若い女性の獣医さんも急増中!
犬をとりまく職業の「なるには」シリーズ。今回は獣医さんの巻です。
マンガの『動物のお医者さん』がきっかけになって、小動物の臨床医になりたいという若者が急増したのは10年も前のことですが、以来獣医さんは人気職種のひとつに定着してきました。
なかには人間とうまくコミュニケーションできないから動物と一緒にいられる職業を選んだという人もいて、それはちょっと困りものですが、それを目指す人の分母が増えれば志の高い「よい獣医さん」も増えてくるのは当たり前。
いまは昔のように閉ざされた世界ではないわけですから、飼い主の気持ちをよく理解して一匹でも多くの動物を救おうと努力を続けている若い獣医さんが増えてきたように思います。
獣医さんはこれまで牛とか馬とかを扱う大動物(産業動物ともいいます)を専門に扱う人や、保健所や都庁などのお役所に勤める人、製薬会社に勤める人などが主流だったのですが、ここ数年は小動物の臨床つまり町の動物病院に勤めるという人がグッと増えてきました。
これまで小動物にはそれほど関心を持ってこなかった獣医科大学では、そうした道を選択する人たちのための小動物の臨床教育がまだまだ不十分であることはいなめませんが、これも分母が大きくなってきて大学側も重い腰を上げつつあるようです。
そこで今回は、そんな若い女性の獣医さんのひとりを訪ね、どうして獣医さんを目指したのか、獣医さんになるにはどうすればいいのかを聞いてみることにしました。
お訪ねしたのは東京の田園調布にあるアーク動物病院。ここは田園調布駅から歩いて6分、院長の増川洋史先生以下6人の獣医師と5人のVT(獣看護士)兼グルーマーを抱える中規模クラスの病院です。アークは箱船という意味。多くの動物を救いたいという気持ちを表したのだとか。そのなかで協力いただいたのは広田真由美獣医師です。
Q 広田先生は病院に勤め始めて何年目で、病院内ではどういった仕事をしておられるんですか?

- [課題一覧]
1. 獣医師に関する本文から、「獣医さんはこれまで牛とか馬と」で始まり「たのは広田真由美獣医師です。」で終わる箇所を原文どおり抜き出してください。
2. 獣医師に関する本文によると、病院名の「アーク」はどのような意味ですか。
この後に続く資料は、本文とは関係のない独立したものです。

- [提供資料]
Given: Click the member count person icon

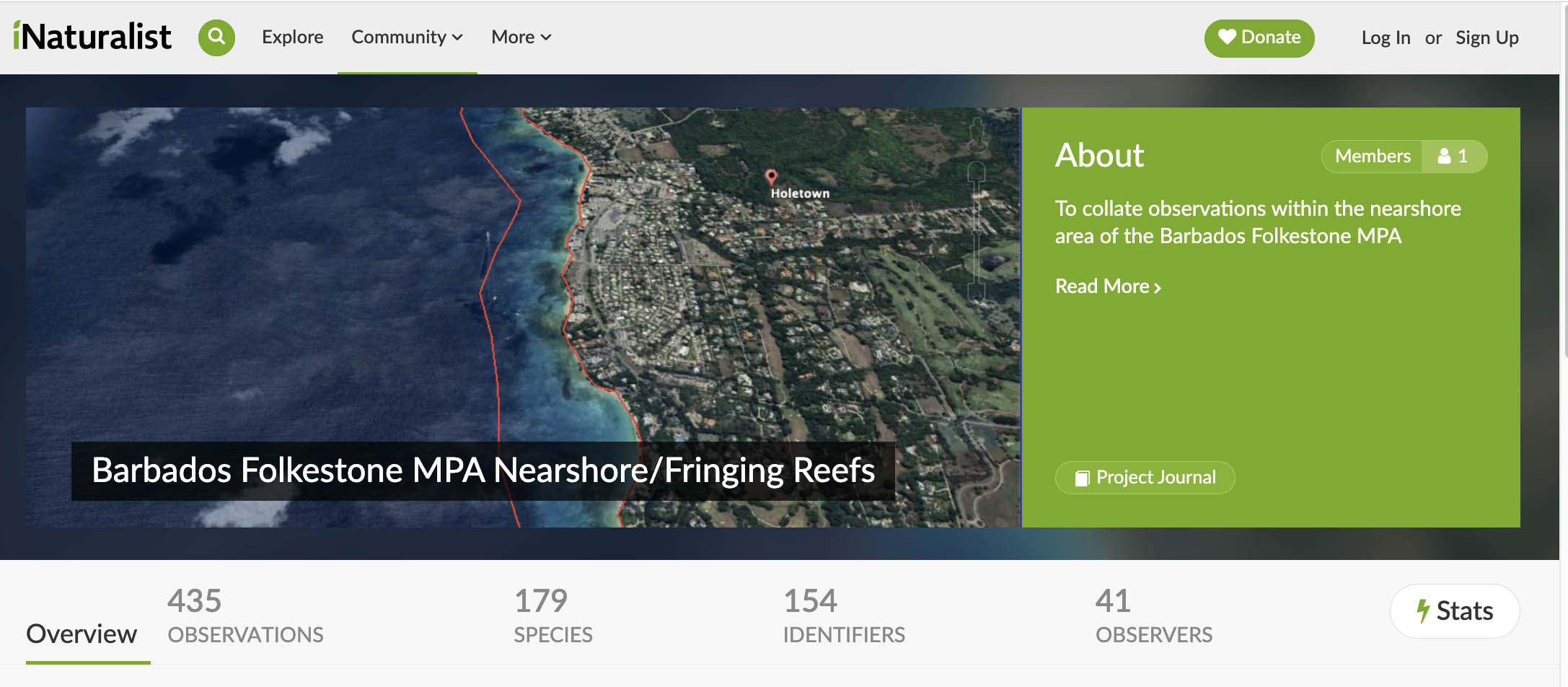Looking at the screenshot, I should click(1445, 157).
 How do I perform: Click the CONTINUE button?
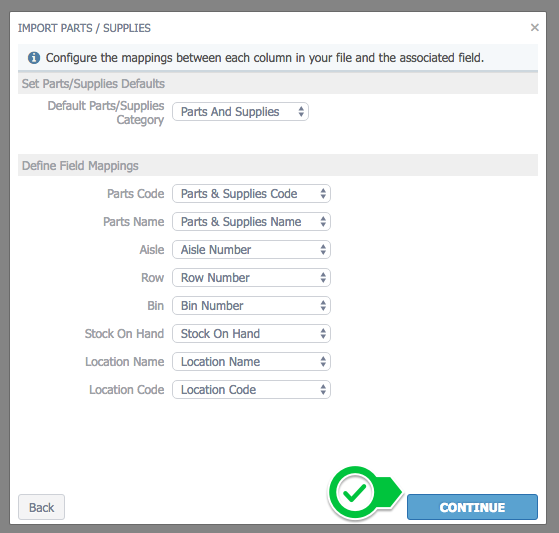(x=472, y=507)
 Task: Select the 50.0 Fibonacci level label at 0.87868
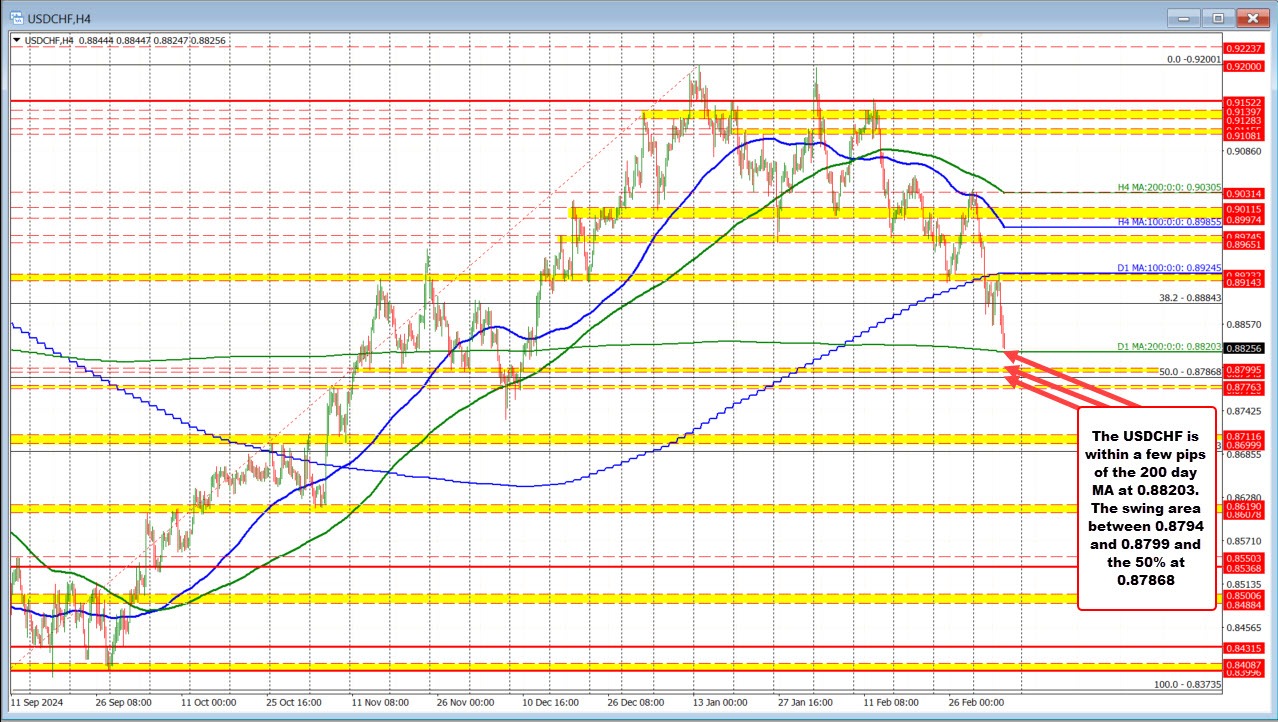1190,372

- [課題の解答]
1.
獣医さんはこれまで牛とか馬とかを扱う大動物(産業動物ともいいます)を専門に扱う人や、保健所や都庁などのお役所に勤める人、製薬会社に勤める人などが主流だったのですが、ここ数年は小動物の臨床つまり町の動物病院に勤めるという人がグッと増えてきました。
これまで小動物にはそれほど関心を持ってこなかった獣医科大学では、そうした道を選択する人たちのための小動物の臨床教育がまだまだ不十分であることはいなめませんが、これも分母が大きくなってきて大学側も重い腰を上げつつあるようです。
そこで今回は、そんな若い女性の獣医さんのひとりを訪ね、どうして獣医さんを目指したのか、獣医さんになるにはどうすればいいのかを聞いてみることにしました。
お訪ねしたのは東京の田園調布にあるアーク動物病院。ここは田園調布駅から歩いて6分、院長の増川洋史先生以下6人の獣医師と5人のVT(獣看護士)兼グルーマーを抱える中規模クラスの病院です。アークは箱船という意味。多くの動物を救いたいという気持ちを表したのだとか。そのなかで協力いただいたのは広田真由美獣医師です。

2. 箱船という意味です。